Courtesy of Greg M. Cooper-USA TODAY Sports
First off I’ll be honest; I’m not big on players calling each other out in the aforementioned manner that Ziegler did. I suppose that what I’m saying is that while what Peralta did was without a doubt repugnant, I don’t think that peers calling each other out like that is the right way to be. However this is a very tight line to walk, as Ziegler is 100% correct. Peralta is in fact getting a fresh new contract which is apparently going to be worth approximately $13 million per year. Is that not in effect rewarding him for using PED’s? This is similar in fact to how this entire escapade got started: Jose Canseco. It shouldn’t go unnoticed that Canseco was correct in his numerous allegations of steroid use being rampant in baseball. However I also believe in the whole adage that most things that happen or go on in a locker room should stay there.
So what am I suggesting, that people should never play the role of a whistle blower? Again, tough line to toe. I think that most people probably feel that Canseco blew the whistle to sell books, which is self-serving. However while Brad Ziegler might well come across as calling out a fellow player publically, I get the impression that he’s doing so honestly and that his intention is to improve the game.
I’m not sure how far we want to take this issue in terms of disciplining players. By that, I mean that perhaps in the future the league could prevent a guy who’s been busted for PED use from getting a contract for more than the league minimum…? However that could also be seen as a bit draconian. The reverse-argument might be that you’re punishing people twice over for the same crime. The other issue is that teams obviously have no problem signing someone who’s been involved in PED’s. I suppose that in and of itself might well show just how rampant PED use is around the league, however I digress.

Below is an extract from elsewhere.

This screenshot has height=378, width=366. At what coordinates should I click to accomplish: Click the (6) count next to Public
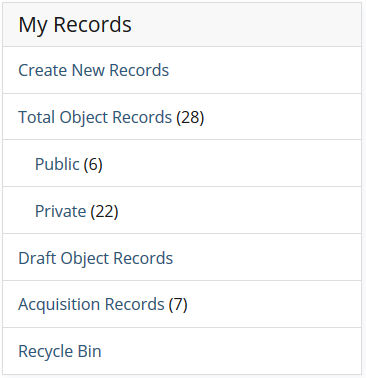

There’s no right or wrong answer in any of this I suppose. I’d prefer that players didn’t call one another out like that. However that doesn’t take away from the fact that Ziegler’s right in his anger. I would hesitate to say that some guys even work the 50-game suspension into their budgets in terms of missing paychecks. What’s 50 games when you’re going to be paid royally afterwards? This is just another reason why MLB needs to have stricter penalties for PED use.